In brief
Warren Buffett will step down from his role as Berkshire Hathaway CEO at the end of the year.
Buffett is an immensely successful investor, but has harshly criticized Bitcoin on multiple occasions.
Berkshire Hathaway CEO Warren Buffet announced plans over the weekend to step down at the end of the year, after turning his company into one of the world’s most profitable firms—with a 5,500,000% return on investment since he took the helm.
But he never cottoned to Bitcoin, although his stance about the technology behind digital assets softened over time.
The 94-year-old Buffett, who made his surprise announcement at Berkshire Hathaway’s annual shareholder meeting, maintained that Bitcoin would never endure as a unit of value, and once famously called Bitcoin “rat poison squared” in a May 2018 interview with CNBC’s “Squawk Box.” He remained skeptical of its usefulness, even after meeting with some of the industry’s most powerful advocates.
In a 2018 interview with CNBC earlier in the year, Buffett had said that “cryptocurrencies, generally… with almost certainty… will come to a bad ending.”
“When it happens or how or anything else, I don’t know,” he added in an interview from Omaha, Nebraska. “If I could buy a five-year put on every one of the cryptocurrencies, I’d be glad to do it, but I would never short a dime’s worth.”
“We don’t own any, we’re not short on any, we’ll never have a position in them,” he added. “I get into enough trouble with things I think I know something about,” he added. “Why in the world should I take a long or short position in something I don’t know anything about?”
As recently as 2023, even as the price of the asset had surged to new highs in the years prior, Buffett called Bitcoin a “gambling token.” He said that people investing in it were chasing easy money, and that investors wanted to “play the roulette wheel” by putting funds into it.
To be sure, Buffett was a reluctant tech investor, whose portfolio weighted more to companies in manufacturing and other traditional industries.
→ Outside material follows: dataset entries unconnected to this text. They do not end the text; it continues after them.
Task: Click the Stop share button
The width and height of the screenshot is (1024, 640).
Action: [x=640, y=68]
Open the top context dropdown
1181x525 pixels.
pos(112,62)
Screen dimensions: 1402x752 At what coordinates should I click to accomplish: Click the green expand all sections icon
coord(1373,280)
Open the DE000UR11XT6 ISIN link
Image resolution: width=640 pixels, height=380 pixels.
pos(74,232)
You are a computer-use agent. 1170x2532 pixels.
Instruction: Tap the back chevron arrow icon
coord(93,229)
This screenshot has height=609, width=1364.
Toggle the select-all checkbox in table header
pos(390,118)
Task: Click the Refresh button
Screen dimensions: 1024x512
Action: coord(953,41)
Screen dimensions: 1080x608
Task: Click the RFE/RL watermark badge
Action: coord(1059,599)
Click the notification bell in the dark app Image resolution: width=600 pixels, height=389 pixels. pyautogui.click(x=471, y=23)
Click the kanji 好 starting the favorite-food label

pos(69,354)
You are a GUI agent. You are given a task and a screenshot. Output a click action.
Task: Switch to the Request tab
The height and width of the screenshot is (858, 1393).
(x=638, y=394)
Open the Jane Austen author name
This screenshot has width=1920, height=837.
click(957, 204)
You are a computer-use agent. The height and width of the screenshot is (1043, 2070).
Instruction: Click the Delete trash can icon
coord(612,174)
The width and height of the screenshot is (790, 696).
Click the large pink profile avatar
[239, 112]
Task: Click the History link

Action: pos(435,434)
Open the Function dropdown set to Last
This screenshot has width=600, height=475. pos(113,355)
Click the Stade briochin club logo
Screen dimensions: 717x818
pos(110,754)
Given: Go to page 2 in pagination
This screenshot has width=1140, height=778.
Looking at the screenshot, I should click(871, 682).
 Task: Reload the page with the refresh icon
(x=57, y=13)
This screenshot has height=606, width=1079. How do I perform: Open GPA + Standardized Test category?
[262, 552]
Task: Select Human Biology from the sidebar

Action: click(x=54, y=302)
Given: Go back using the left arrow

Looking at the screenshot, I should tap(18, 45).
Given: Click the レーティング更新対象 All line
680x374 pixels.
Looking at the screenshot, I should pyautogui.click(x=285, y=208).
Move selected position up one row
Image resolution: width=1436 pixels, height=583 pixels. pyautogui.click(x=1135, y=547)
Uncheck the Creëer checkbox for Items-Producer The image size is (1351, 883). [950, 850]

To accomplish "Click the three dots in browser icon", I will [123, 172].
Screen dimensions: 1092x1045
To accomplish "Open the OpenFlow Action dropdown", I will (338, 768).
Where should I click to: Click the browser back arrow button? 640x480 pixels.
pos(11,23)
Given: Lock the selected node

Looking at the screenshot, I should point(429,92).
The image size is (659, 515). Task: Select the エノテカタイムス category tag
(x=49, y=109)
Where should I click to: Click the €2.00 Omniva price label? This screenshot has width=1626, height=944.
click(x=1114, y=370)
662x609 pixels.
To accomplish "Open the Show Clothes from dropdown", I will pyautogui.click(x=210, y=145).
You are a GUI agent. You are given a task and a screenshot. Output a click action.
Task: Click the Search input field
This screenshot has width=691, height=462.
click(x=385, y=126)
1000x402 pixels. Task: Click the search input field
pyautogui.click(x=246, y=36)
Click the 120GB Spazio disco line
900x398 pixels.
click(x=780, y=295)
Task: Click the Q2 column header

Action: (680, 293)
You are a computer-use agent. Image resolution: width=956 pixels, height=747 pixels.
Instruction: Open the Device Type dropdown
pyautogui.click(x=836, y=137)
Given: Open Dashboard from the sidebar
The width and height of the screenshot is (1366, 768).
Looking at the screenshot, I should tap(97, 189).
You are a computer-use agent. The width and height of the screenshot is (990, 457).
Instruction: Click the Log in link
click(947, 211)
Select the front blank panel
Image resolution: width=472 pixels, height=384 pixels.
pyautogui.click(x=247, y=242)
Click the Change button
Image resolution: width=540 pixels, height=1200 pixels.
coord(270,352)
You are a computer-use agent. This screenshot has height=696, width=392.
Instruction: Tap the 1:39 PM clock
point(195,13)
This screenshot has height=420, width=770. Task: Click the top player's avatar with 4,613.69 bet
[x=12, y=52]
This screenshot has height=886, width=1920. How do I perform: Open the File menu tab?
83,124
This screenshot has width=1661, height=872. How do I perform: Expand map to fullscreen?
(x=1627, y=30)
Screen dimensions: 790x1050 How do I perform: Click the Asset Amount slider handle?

He began buying shares in Apple only in 2016, although the personal device manufacturer later became the largest part of his holdings.
Buffett’s rhetoric about the technology behind Bitcoin changed over the years, too.
In a 2019 CNBC interview he said “blockchain was important,” although he called Bitcoin “a delusion” in the same discussion.
His remarks echoed the opinions of financial services titans, including JP Morgan CEO Jamie Dimon and BlackRock CEO Larry Fink, who praised blockchain technology but slammed Bitcoin. Those firms have subsequently debuted multiple crypto-focused initiatives over the years and shown an increasing willingness to embrace digital assets as a long-term fixture. (Fink is now a fan of Bitcoin; Dimon not so much.)
Buffett reiterated his own more nuanced Bitcoin-Blockchain stance during a fancy dinner with Tron founder and crypto mogul Justin Sun, saying that while Bitcoin was just value changing hands and “no different from a seashell,” crypto companies were here to stay.
“Bitcoin cannot capture the value of blockchain,” he said at the much-publicized 2020 dinner date. “Just because something has value doesn’t make it a good investment,” Buffett added.
Buffett made a living off seeing a company’s value before everyone else, buying up its shares and being patient. But his distaste for the so-called digital gold was perhaps understandable: Buffett also famously avoided commodities like gold and oil.